= Task =
Find "How do I perform: Click" in the material below and restate exactly the line holding it together with every line that comes after.
-.-.-
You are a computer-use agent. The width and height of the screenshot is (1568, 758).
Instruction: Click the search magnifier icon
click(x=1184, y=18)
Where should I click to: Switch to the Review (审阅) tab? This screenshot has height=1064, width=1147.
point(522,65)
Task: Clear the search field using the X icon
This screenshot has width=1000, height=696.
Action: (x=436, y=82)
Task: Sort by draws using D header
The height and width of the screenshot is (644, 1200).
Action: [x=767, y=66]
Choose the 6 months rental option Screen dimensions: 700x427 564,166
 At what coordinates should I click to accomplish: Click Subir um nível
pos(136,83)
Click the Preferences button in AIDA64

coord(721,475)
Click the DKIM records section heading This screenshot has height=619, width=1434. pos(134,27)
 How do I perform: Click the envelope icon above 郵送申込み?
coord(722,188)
-.-.-
= Response =
 How do I perform: Click the envelope icon above 郵送申込み?
coord(722,188)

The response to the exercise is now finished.